Relator de CPI no Senado pede indiciamento de ministros do STF e do procurador-geral

Relatório aponta possíveis crimes de responsabilidade e ainda será votado pela comissão

O relator da Comissão Parlamentar de Inquérito (CPI) do Crime Organizado no Senado, Alessandro Vieira (MDB-SE), apresentou nesta terça-feira (14) um relatório que solicita o indiciamento de ministros do Supremo Tribunal Federal (STF) e do procurador-geral da República.

Entre os nomes citados estão os ministros Dias Toffoli, Gilmar Mendes e Alexandre de Moraes, além do procurador-geral Paulo Gonet.

Relatório aponta indícios ligados ao caso Banco Master

De acordo com o parlamentar, os pedidos de indiciamento têm como base investigações relacionadas ao chamado caso Banco Master. O relatório aponta indícios da prática de crimes de responsabilidade, como julgamento em situações de suspeição e condutas incompatíveis com a função pública.

As infrações citadas estão previstas na Lei nº 1.079/1950, que trata dos crimes de responsabilidade e prevê julgamento pelo próprio Senado Federal.
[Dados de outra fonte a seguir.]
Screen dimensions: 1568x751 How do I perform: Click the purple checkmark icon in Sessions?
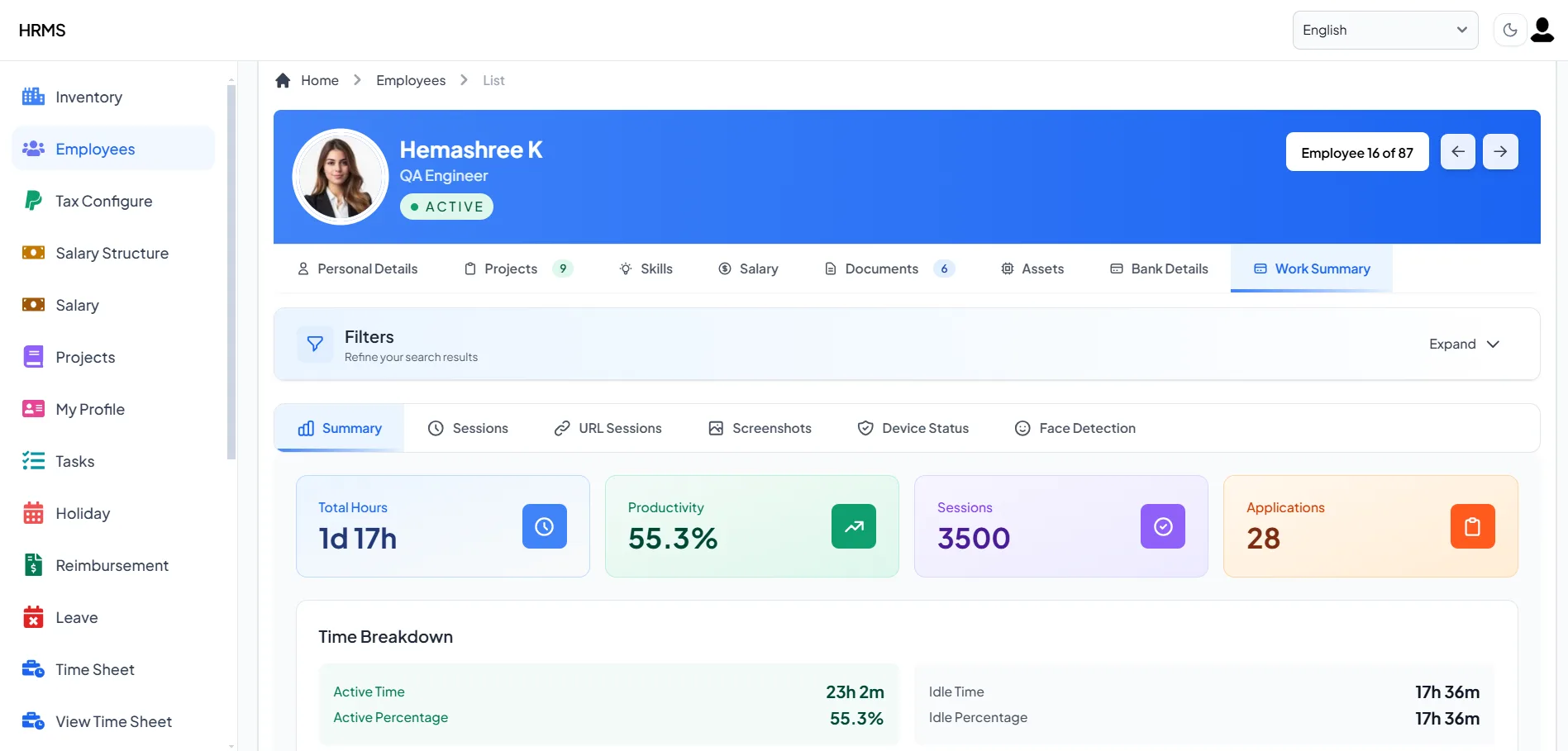pyautogui.click(x=1162, y=526)
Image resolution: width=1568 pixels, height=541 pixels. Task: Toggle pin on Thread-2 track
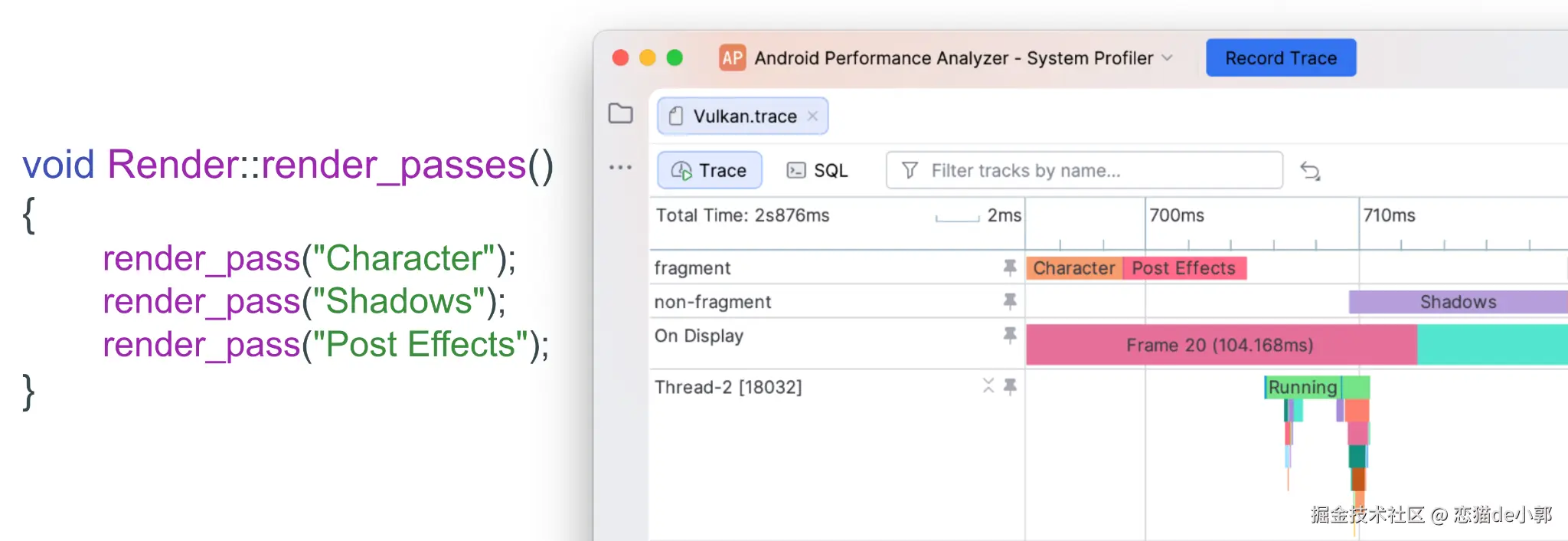click(1010, 386)
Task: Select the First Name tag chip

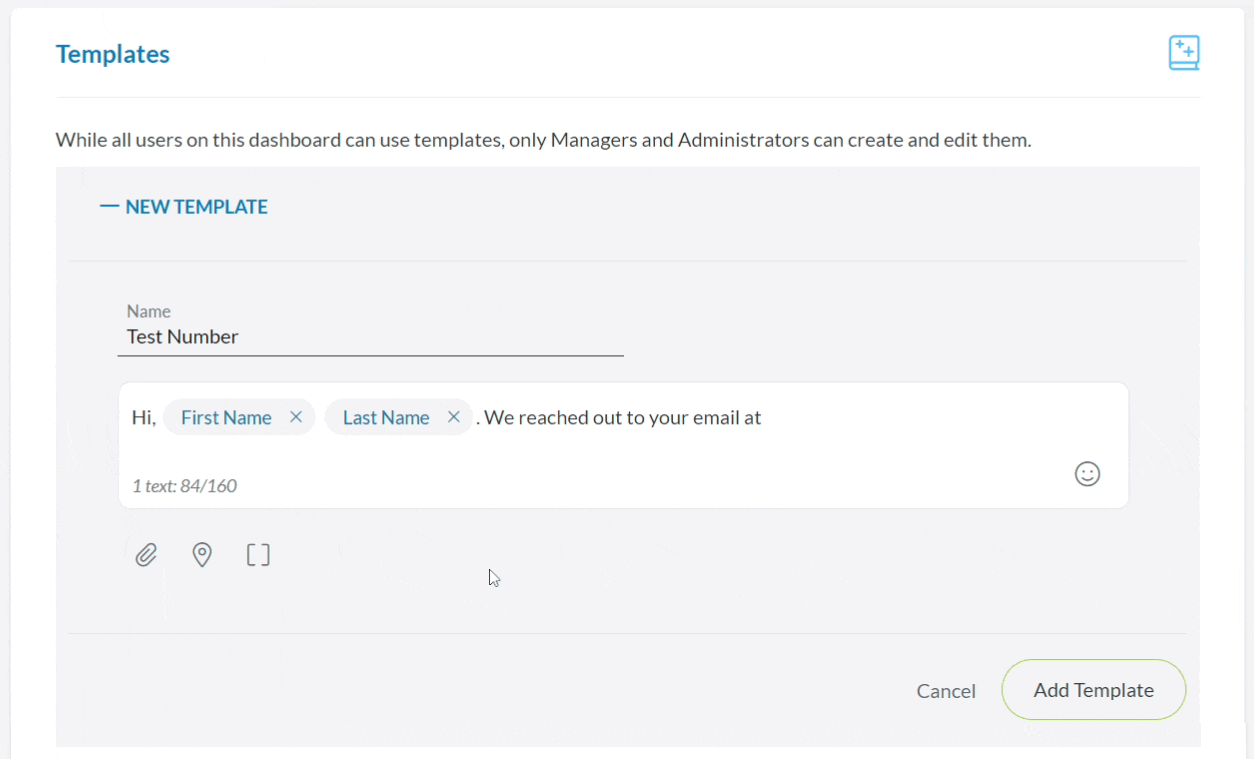Action: 226,417
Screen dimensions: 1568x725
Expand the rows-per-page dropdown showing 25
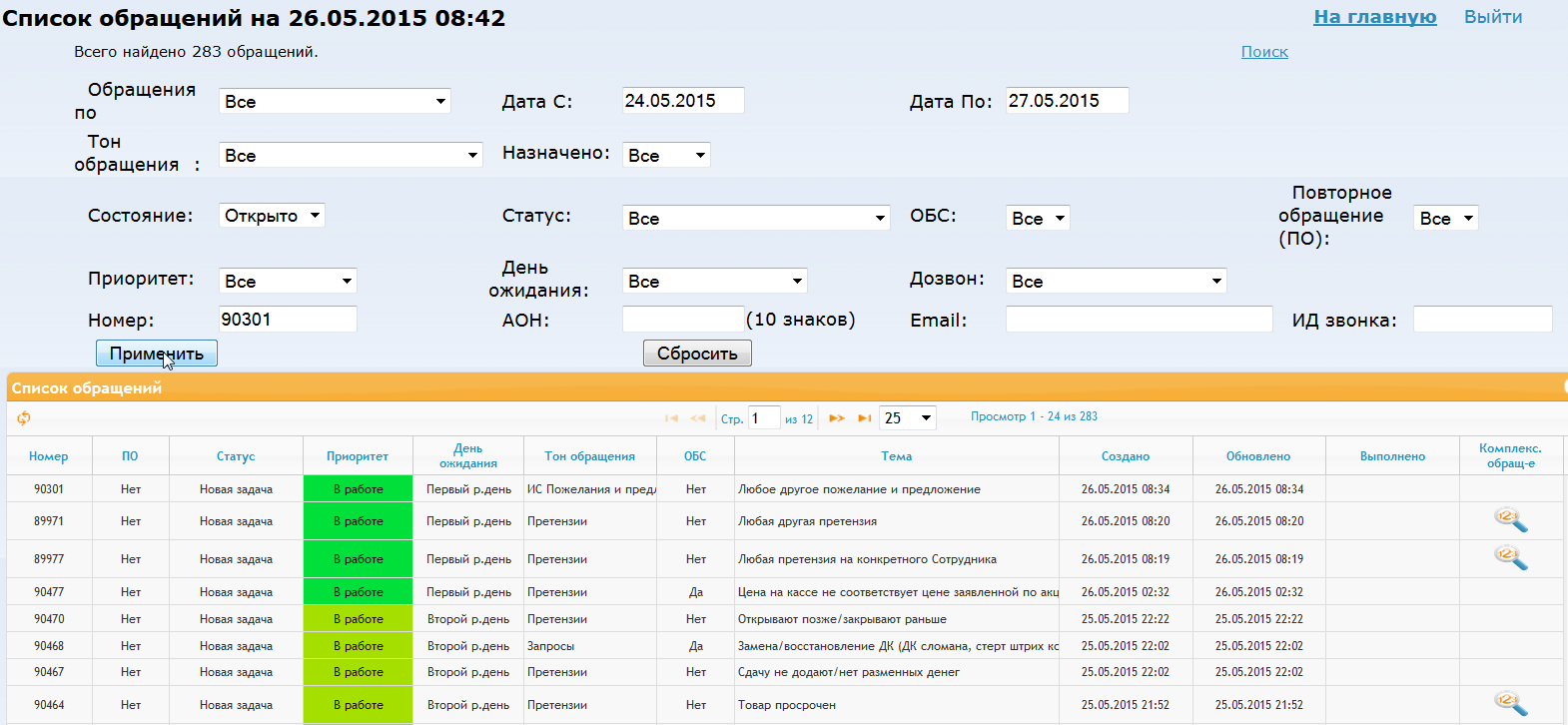tap(908, 418)
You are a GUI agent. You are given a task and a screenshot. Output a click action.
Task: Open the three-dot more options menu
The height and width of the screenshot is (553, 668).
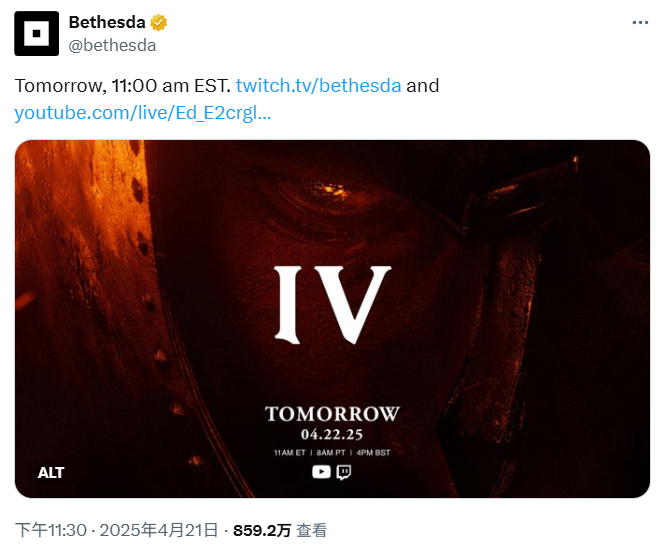click(640, 23)
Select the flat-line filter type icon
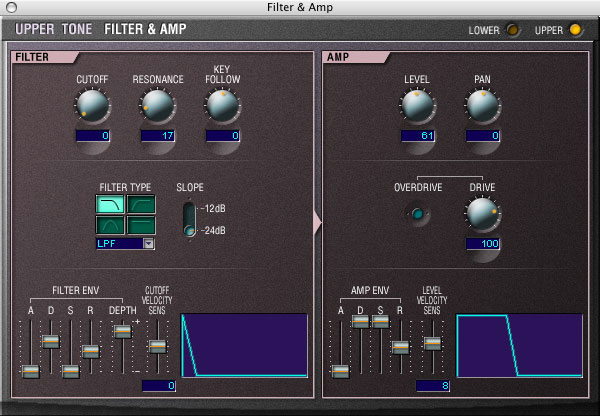This screenshot has width=600, height=416. tap(141, 227)
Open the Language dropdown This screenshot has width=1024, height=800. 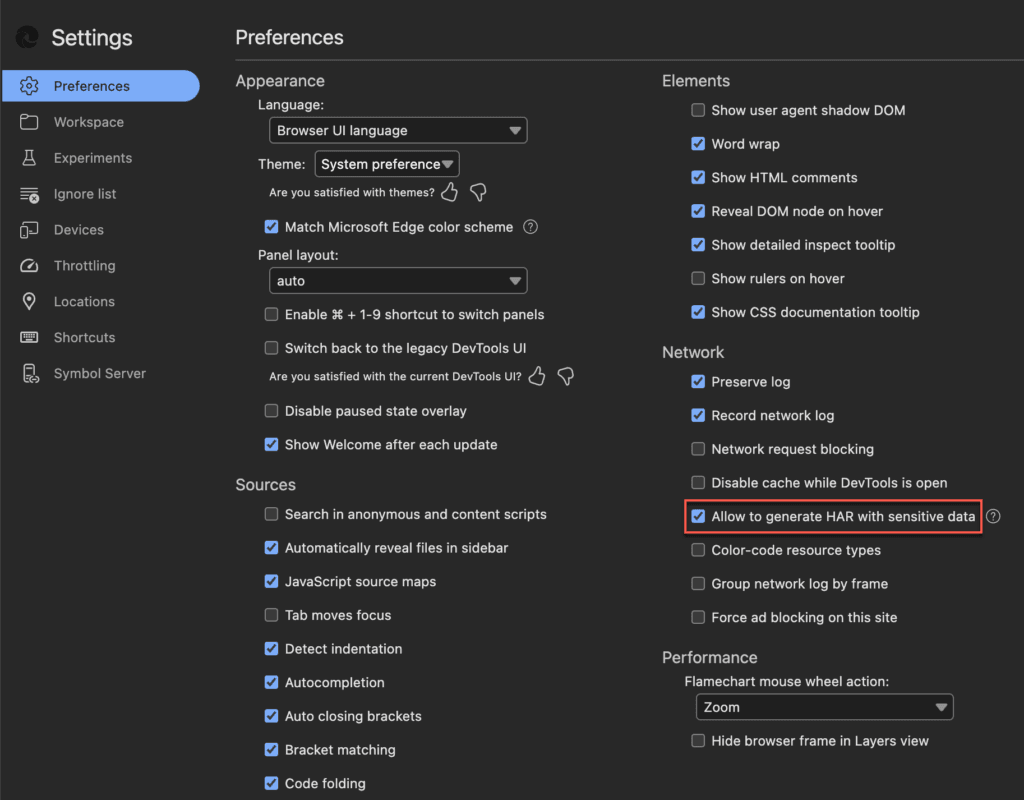click(x=398, y=130)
Documento ainda precisa ser aprovado pela CPI

O relatório, com 221 páginas, ainda será submetido à votação na comissão. Um eventual pedido de vista pode adiar a análise do documento pelos parlamentares.

Segundo Alessandro Vieira, o foco dos indiciamentos está em agentes que não são alcançados pelos mecanismos tradicionais de investigação.

“É razoável que a decisão sobre indiciamentos se concentre naqueles fatos e indivíduos que estão fora do alcance dos meios usuais de persecução”, afirmou o relator.

Relator destaca caráter inédito da proposta

O senador destacou ainda que o país já acompanhou investigações envolvendo integrantes dos poderes Executivo e Legislativo, mas não há precedentes recentes de responsabilização de membros das altas cortes do Judiciário.

A assessoria de Paulo Gonet informou que o procurador-geral não comentaria o assunto. Já o STF não se manifestou até a publicação do relatório.

Tramitação segue no Senado

O andamento do caso dependerá da aprovação do relatório pelos integrantes da CPI. Caso seja aprovado, o documento poderá dar início a novos desdobramentos no âmbito político e jurídico.